* START Source text *

# My 2nd Inglot Haul!



## ElvenEyes (May 9, 2011)

Today I received a few more goodies from Inglot. I needed to get another blush to fill my palette, so decided to pick up a few things that will be nice for August and into the fall!  I have so many spring/summer things right now!

  	Nailpolish: 973, 974, 975, 181, 850
  	Lipstick: 142, 242, 251, 239, 191, 164, 140
  	Sleeks Cream: 94, 96
  	Blush: 55
  	Lip Paint: 63, 57, 56

  	And here they are!


----------



## naturallyfab (May 9, 2011)

great haul! How are you liking the inglot brand so far? How does it compare to mac?


----------



## ElvenEyes (May 9, 2011)

* END Source text *

■ Short problem 1
In the Inglot haul thread, rename "Lipstick" to "Lip color" and give the passage from "Nailpolish: 973, 974, 975, 181, 850" to "naturallyfab (May 9, 2011)" again.

* START Excerpted records *

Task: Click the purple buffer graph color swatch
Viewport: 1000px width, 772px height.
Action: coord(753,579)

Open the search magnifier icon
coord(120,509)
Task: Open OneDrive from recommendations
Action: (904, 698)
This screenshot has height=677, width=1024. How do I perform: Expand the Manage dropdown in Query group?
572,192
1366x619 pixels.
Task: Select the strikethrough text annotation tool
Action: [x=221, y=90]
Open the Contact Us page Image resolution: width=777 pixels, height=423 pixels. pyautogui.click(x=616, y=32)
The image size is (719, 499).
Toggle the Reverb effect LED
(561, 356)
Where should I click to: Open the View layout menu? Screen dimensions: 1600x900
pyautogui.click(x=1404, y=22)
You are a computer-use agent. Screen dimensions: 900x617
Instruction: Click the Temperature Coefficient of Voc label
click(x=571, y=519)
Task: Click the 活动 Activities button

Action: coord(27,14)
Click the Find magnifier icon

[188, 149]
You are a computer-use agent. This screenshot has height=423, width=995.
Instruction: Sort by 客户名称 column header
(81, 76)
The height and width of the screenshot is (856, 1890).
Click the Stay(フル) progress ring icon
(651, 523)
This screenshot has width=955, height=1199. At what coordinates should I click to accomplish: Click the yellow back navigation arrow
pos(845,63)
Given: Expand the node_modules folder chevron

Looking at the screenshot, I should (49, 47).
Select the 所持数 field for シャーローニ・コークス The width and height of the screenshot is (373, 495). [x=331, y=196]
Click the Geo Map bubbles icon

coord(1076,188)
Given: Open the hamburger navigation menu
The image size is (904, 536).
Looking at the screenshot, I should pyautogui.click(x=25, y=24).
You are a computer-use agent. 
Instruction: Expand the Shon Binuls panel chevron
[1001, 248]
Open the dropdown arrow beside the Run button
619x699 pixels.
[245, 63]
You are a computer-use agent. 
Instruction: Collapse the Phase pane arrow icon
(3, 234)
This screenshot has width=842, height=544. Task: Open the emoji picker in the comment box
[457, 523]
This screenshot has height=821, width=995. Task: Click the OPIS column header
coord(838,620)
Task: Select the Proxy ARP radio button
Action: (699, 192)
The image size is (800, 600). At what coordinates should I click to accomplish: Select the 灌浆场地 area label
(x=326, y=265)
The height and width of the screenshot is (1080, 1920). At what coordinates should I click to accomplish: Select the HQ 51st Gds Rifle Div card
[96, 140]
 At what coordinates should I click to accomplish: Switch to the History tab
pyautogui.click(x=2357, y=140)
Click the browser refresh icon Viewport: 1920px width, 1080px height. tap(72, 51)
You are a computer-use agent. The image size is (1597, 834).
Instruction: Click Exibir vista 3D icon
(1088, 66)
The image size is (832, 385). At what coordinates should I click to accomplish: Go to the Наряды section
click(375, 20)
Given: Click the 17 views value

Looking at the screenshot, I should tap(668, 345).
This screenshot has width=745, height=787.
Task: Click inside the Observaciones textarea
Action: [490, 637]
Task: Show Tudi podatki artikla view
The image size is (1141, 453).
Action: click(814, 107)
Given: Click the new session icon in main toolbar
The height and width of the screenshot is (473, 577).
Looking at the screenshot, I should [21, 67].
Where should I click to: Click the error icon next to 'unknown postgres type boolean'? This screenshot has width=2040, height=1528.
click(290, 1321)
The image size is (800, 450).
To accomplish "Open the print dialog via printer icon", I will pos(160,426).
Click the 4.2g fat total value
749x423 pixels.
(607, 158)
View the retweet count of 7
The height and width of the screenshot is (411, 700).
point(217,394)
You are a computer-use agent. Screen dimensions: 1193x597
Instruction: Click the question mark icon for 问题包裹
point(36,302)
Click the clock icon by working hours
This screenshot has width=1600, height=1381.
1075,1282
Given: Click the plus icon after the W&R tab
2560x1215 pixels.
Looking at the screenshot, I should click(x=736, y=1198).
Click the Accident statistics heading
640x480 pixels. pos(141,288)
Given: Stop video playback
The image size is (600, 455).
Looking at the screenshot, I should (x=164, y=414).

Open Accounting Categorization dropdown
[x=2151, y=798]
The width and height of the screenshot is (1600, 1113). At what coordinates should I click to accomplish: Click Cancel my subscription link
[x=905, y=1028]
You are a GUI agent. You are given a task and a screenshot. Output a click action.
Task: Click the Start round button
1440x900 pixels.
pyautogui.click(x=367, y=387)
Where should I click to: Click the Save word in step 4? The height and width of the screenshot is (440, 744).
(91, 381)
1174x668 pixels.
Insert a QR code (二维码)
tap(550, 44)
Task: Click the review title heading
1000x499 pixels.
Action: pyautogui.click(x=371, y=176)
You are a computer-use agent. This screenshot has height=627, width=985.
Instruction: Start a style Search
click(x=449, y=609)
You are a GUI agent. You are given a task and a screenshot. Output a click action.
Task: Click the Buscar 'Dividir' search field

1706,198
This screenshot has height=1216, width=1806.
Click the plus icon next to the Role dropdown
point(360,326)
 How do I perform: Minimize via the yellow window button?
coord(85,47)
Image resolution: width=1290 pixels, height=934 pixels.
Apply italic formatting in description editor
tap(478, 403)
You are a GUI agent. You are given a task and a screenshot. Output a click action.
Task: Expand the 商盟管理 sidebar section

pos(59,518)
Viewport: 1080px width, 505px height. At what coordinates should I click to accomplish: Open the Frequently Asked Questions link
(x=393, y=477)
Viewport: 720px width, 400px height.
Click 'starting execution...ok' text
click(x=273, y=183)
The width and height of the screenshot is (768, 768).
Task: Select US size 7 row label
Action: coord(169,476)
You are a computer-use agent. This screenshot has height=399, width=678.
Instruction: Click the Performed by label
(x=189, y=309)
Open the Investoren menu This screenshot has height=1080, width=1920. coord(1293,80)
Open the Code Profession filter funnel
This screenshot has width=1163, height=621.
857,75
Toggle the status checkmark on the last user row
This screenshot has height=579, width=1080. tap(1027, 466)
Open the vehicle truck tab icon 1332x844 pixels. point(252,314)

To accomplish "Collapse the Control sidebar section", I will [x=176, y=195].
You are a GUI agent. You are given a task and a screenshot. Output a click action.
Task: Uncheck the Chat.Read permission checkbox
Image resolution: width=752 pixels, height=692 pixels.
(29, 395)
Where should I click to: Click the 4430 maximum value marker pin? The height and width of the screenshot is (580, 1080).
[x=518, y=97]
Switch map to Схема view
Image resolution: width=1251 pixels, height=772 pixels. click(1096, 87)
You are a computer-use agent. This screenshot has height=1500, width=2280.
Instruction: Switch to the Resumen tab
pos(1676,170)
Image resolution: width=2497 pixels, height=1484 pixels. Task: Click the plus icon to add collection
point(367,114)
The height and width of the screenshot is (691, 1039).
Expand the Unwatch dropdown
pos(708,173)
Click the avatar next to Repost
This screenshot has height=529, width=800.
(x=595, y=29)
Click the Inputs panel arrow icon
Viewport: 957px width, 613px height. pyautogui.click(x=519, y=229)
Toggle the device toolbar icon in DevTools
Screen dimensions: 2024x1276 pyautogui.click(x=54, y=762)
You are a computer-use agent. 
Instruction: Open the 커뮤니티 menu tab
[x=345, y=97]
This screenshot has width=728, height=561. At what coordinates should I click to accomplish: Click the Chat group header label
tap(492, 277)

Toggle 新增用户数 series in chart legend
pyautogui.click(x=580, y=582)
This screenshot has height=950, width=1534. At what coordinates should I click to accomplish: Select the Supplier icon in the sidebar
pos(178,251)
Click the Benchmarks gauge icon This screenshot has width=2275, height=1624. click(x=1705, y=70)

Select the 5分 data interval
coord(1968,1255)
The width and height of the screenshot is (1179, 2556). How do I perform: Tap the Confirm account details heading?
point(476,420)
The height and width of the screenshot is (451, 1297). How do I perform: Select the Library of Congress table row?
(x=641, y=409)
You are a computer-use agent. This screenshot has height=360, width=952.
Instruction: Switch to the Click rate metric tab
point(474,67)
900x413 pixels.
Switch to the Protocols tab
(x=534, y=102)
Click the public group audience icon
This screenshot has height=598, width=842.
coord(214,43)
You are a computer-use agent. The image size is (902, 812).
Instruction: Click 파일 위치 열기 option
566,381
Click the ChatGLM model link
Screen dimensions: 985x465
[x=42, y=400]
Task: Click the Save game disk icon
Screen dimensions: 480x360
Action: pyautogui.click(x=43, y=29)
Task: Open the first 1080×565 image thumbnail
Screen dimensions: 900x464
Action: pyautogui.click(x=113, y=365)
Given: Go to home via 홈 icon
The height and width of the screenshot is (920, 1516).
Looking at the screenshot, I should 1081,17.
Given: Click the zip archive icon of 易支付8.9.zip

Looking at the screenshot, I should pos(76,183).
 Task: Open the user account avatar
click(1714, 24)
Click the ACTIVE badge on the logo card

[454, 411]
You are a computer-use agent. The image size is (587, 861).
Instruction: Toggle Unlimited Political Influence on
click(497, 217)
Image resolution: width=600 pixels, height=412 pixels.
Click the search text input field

* END Excerpted records *

■ Short problem 2
Please output, verbatim, the lines of the listing from the line with "Toggle the status" to the line with "will [x=176, y=195].".

■ Complete response 1
Nailpolish: 973, 974, 975, 181, 850
  	Lip color: 142, 242, 251, 239, 191, 164, 140
  	Sleeks Cream: 94, 96
  	Blush: 55
  	Lip Paint: 63, 57, 56

  	And here they are!


----------



## naturallyfab (May 9, 2011)

■ Complete response 2
Toggle the status checkmark on the last user row
This screenshot has height=579, width=1080. tap(1027, 466)
Open the vehicle truck tab icon 1332x844 pixels. point(252,314)

To accomplish "Collapse the Control sidebar section", I will [x=176, y=195].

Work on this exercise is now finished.